TASK DESCRIPTION – Exactly as written, transcribe the lines that run from the one containing "WhatsApp (133, 1759)" to the end of the records below.

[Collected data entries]
******

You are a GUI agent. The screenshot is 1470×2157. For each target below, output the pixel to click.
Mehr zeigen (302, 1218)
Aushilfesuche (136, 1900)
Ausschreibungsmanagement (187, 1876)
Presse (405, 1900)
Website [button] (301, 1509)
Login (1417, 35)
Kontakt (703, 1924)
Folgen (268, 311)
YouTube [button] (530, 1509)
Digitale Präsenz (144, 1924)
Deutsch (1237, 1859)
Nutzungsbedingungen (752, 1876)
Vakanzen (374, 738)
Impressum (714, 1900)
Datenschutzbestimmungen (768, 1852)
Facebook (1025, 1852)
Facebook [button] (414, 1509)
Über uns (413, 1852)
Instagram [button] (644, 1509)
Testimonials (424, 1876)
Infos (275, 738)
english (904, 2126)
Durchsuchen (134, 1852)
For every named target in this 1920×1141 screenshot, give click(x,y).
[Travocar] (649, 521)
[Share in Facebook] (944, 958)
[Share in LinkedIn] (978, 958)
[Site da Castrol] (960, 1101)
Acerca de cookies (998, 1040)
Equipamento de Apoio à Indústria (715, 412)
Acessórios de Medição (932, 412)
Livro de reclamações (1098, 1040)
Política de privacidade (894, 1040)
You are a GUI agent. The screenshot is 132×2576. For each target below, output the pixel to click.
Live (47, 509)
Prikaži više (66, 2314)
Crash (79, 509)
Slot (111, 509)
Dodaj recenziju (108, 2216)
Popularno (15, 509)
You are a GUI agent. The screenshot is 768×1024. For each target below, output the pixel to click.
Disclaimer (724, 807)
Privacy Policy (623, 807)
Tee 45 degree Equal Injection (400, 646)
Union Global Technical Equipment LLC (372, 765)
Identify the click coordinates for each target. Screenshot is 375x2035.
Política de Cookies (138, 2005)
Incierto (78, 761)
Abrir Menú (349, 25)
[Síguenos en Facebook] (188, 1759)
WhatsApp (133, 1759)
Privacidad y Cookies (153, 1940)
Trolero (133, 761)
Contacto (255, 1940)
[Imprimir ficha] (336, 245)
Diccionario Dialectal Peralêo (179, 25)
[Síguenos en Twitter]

******

SOLUTION TO THIS PROBLEM –
WhatsApp (133, 1759)
Privacidad y Cookies (153, 1940)
Trolero (133, 761)
Contacto (255, 1940)
[Imprimir ficha] (336, 245)
Diccionario Dialectal Peralêo (179, 25)
[Síguenos en Twitter]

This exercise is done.